8. The method according to claim 1, characterized in that, The method further includes: If the multi-dimensional permission verification fails, the corresponding control operation will be refused, and a permission-free prompt will be sent to the smart terminal that initiated the control command. After the controlled device completes the execution instruction, the block sends the execution status and result back to the corresponding intelligent agent.
9. A multi-agent access control device based on identity binding, characterized in that, The device includes: The receiving module is used to receive control commands from the smart terminal and user identification identifiers bound to the smart terminal; The allocation module is used to allocate the control commands to the intelligent agents bound to the user identity identifier based on the user identity identifier; The generation module is used to parse the control instructions through the intelligent agent and generate standardized control instructions including target device identifier and control operation information; The verification module is used to perform multi-dimensional permission verification on the user identity identifier, the target device identifier, and the control operation information based on a preset permission policy.

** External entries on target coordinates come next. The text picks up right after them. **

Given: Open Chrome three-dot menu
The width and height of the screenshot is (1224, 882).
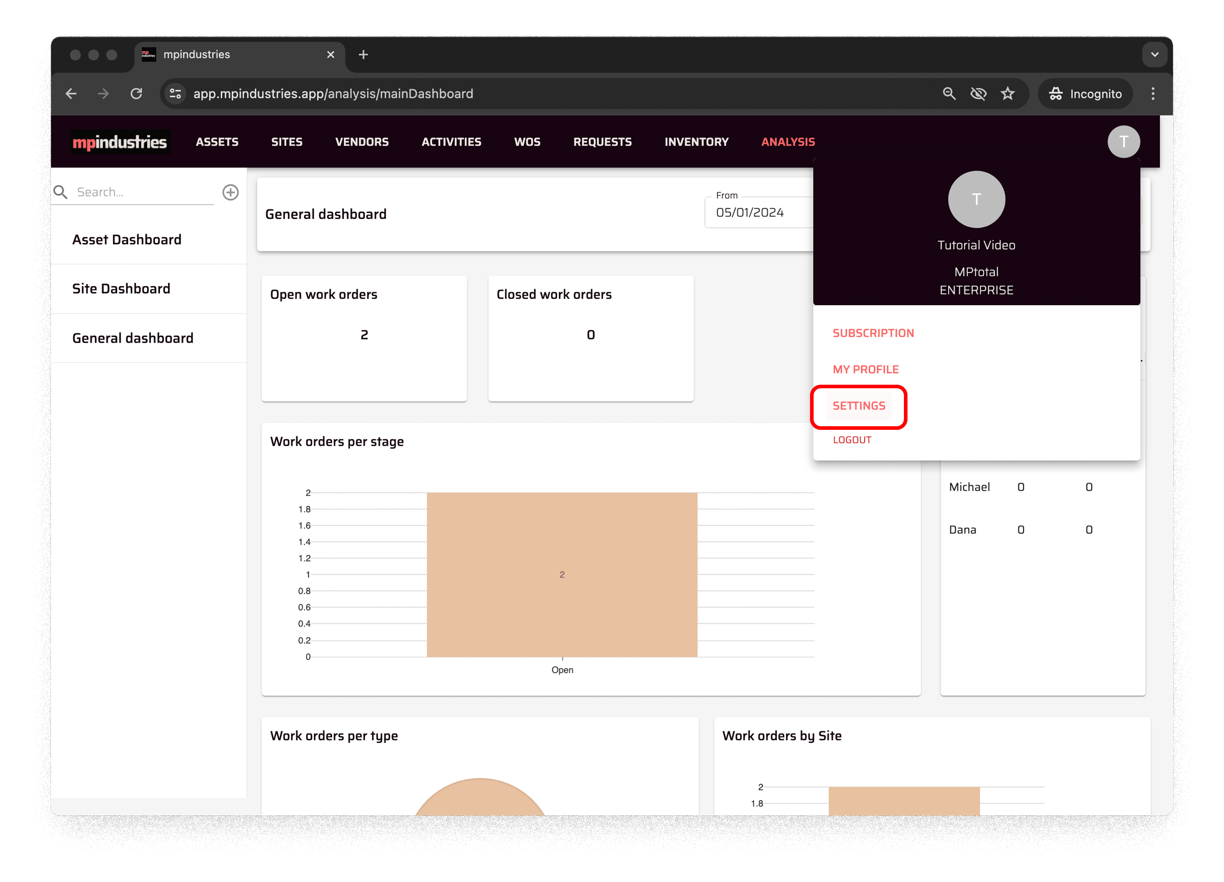Looking at the screenshot, I should tap(1153, 94).
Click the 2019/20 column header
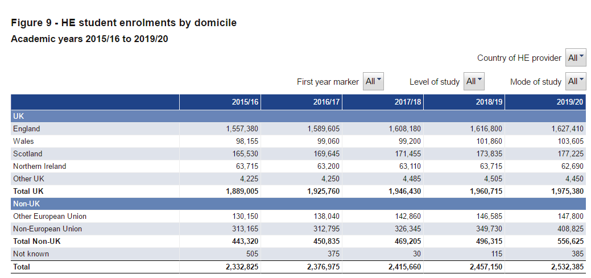Viewport: 591px width, 278px height. pos(570,102)
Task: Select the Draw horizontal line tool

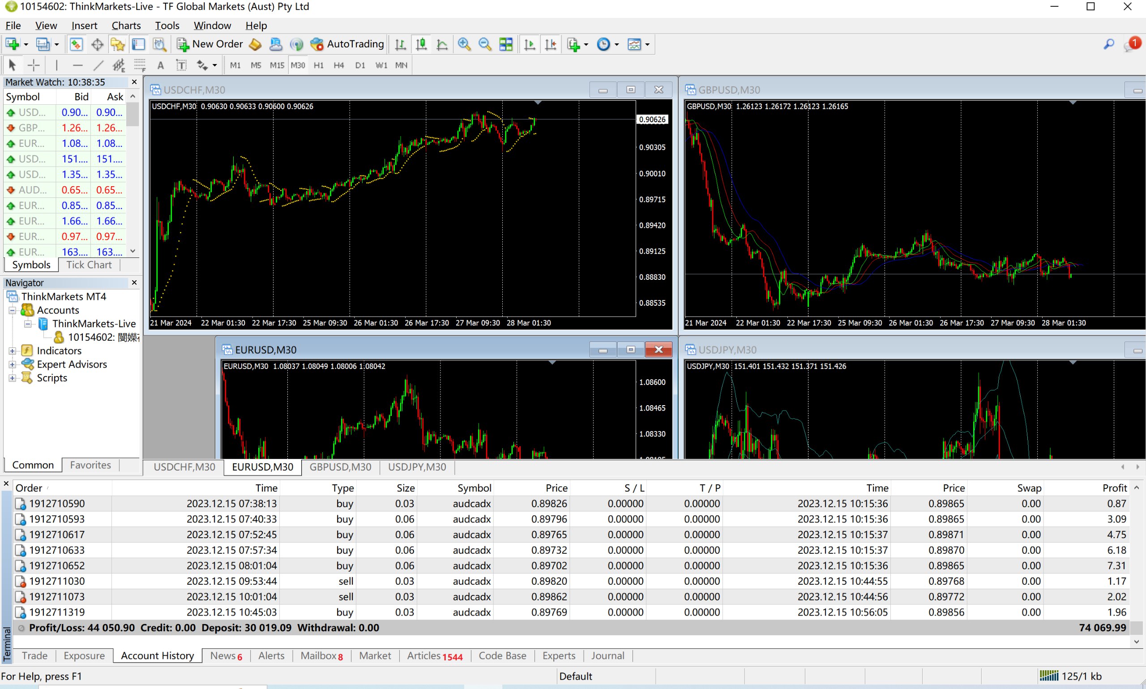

The delivery module is used to send an execution command to the controlled device corresponding to the target device identifier if the multi-dimensional permission verification passes.
10. A control device, characterized in that, It includes a processor and a memory, the memory being used to store programs, instructions, or code, and the processor being used to execute the programs, instructions, or code in the memory to complete the identity-bound multi-agent access control method as described in any one of claims 1-8.